(What the task requires)
Repeat each entry as written and leave the images out of the copy.
---------- Available records
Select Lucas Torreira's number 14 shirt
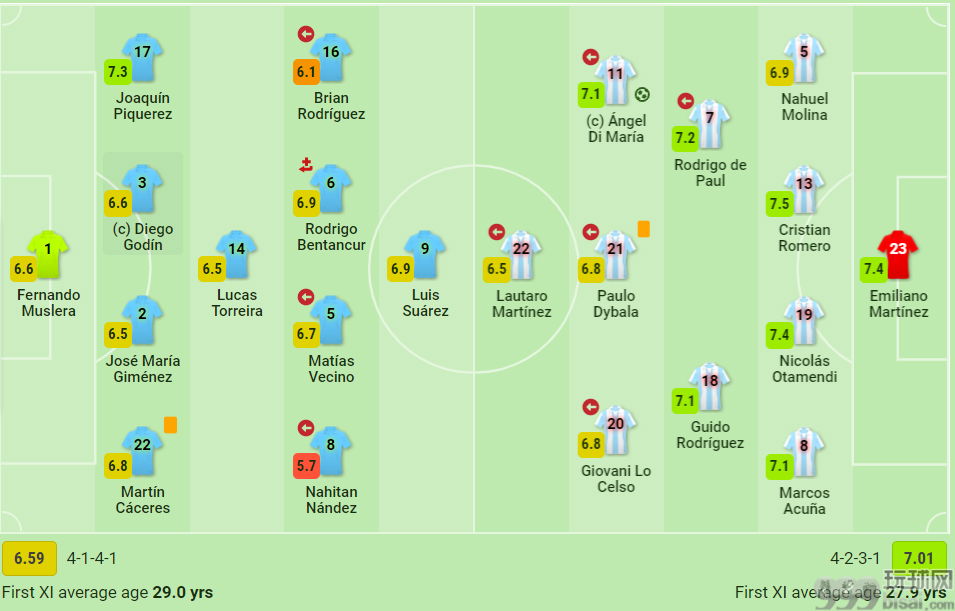 click(x=236, y=254)
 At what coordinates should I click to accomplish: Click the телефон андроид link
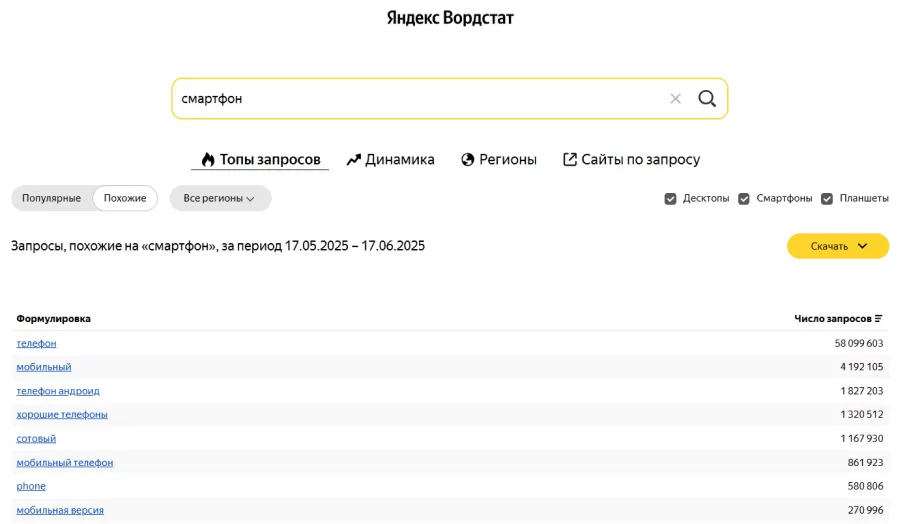point(58,391)
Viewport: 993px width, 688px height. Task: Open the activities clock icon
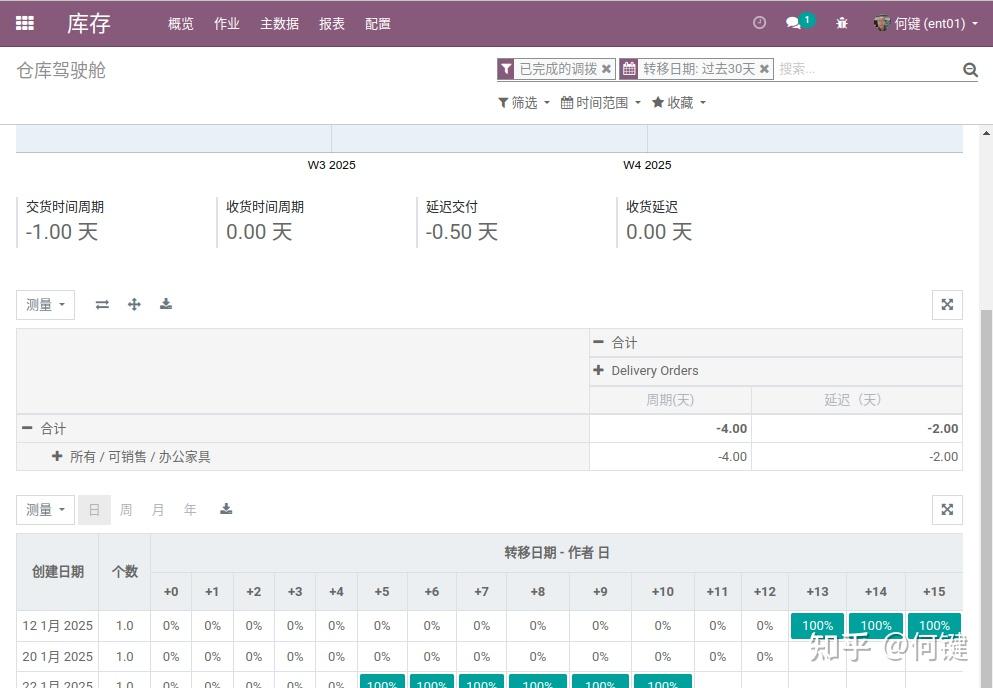click(x=758, y=21)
--------------------
(Task answer)
Select Lucas Torreira's number 14 shirt
 click(x=236, y=254)
 At what coordinates should I click to accomplish: Click the телефон андроид link
point(58,391)
Viewport: 993px width, 688px height. Task: Open the activities clock icon
click(x=758, y=21)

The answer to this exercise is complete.